Your instructions - List each line of the listing below that contains the string "height".
═══ Data in this exercise
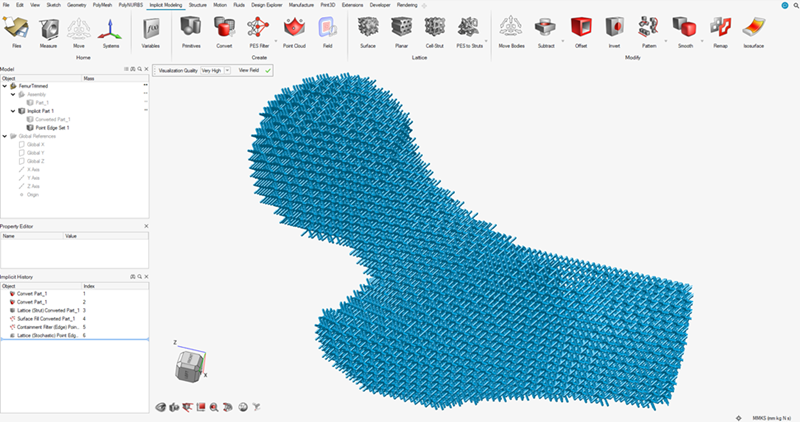
Task: Select the Measure tool
Action: [48, 28]
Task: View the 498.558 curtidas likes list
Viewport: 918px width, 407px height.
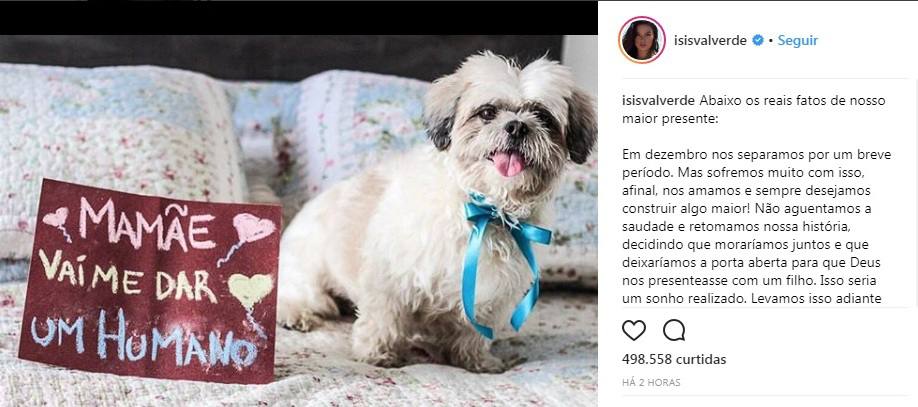Action: coord(674,359)
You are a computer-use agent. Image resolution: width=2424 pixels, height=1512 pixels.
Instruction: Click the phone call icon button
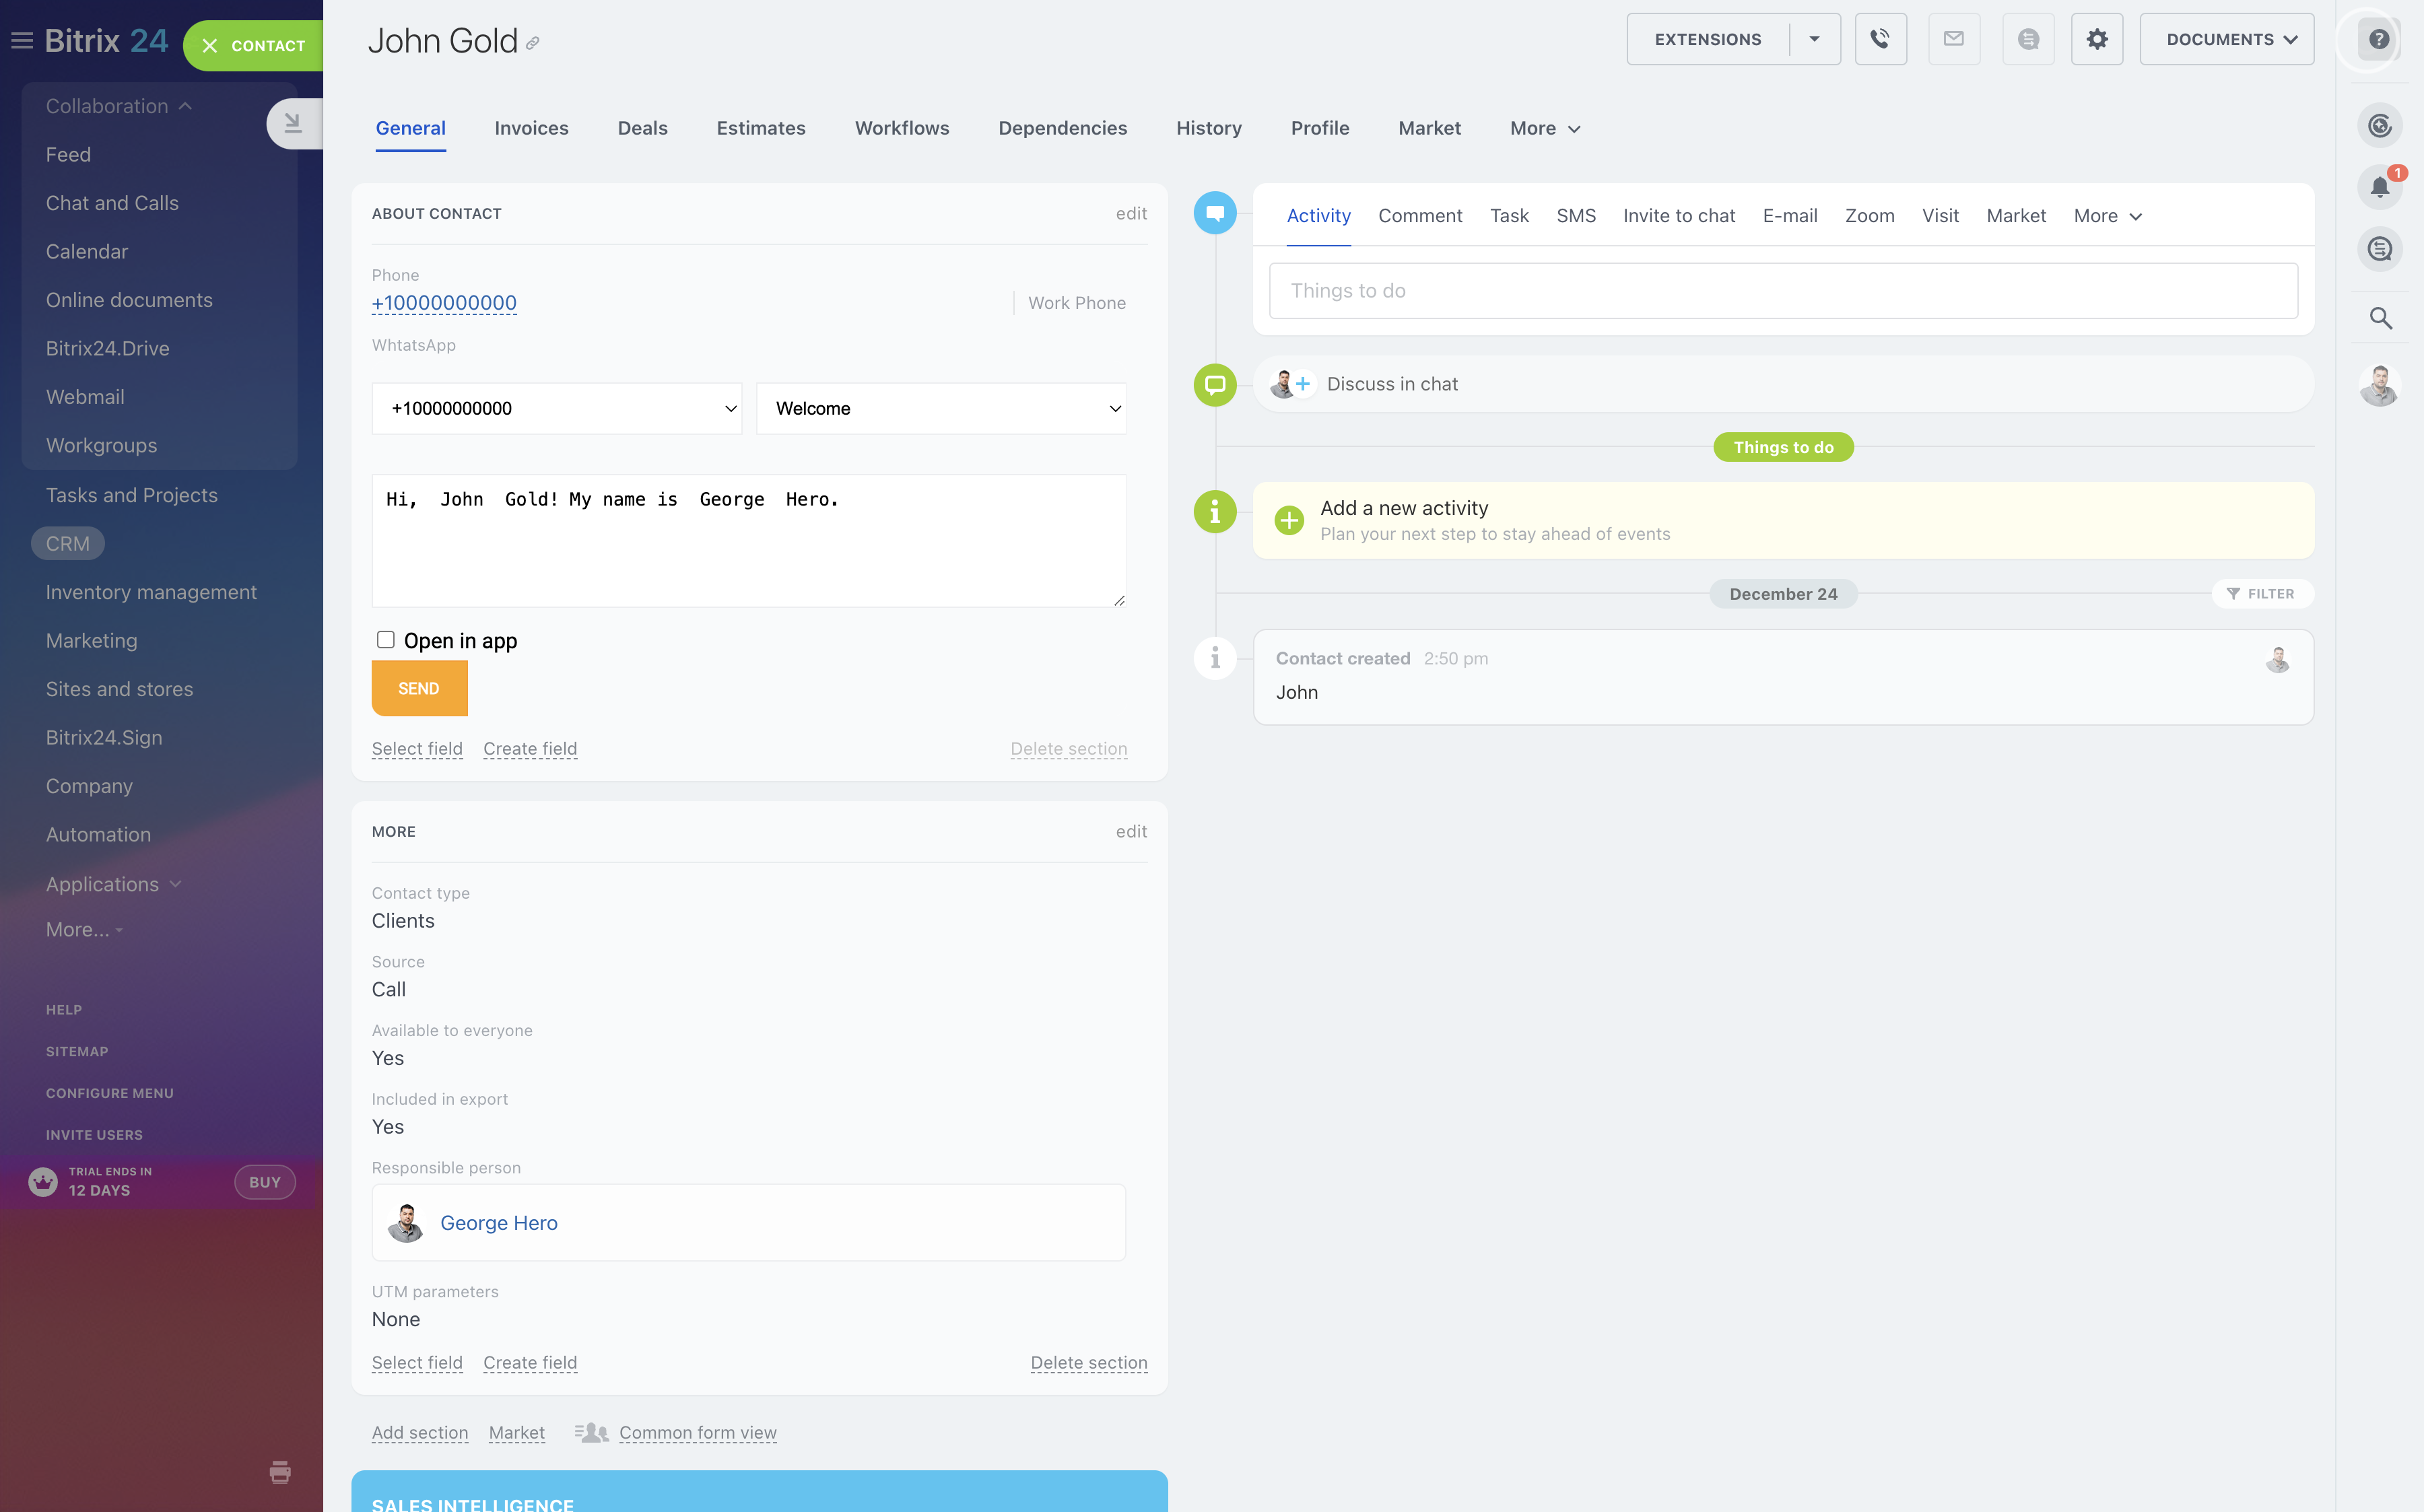1880,39
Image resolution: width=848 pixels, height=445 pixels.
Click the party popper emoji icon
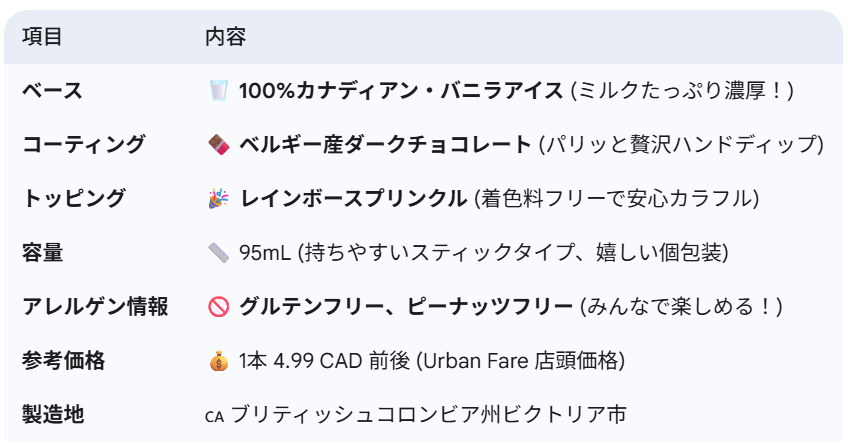tap(218, 198)
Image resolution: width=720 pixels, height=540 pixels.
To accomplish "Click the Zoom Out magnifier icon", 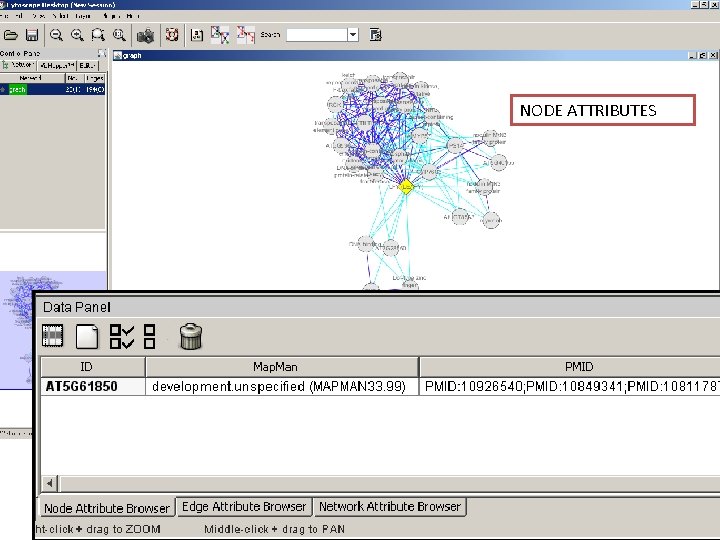I will 57,35.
══════
Task answer -
Viewport: 918px width, 407px height.
You are a computer-use agent. Image resolution: width=2424 pixels, height=1512 pixels.
Image resolution: width=848 pixels, height=445 pixels.
Image resolution: width=720 pixels, height=540 pixels.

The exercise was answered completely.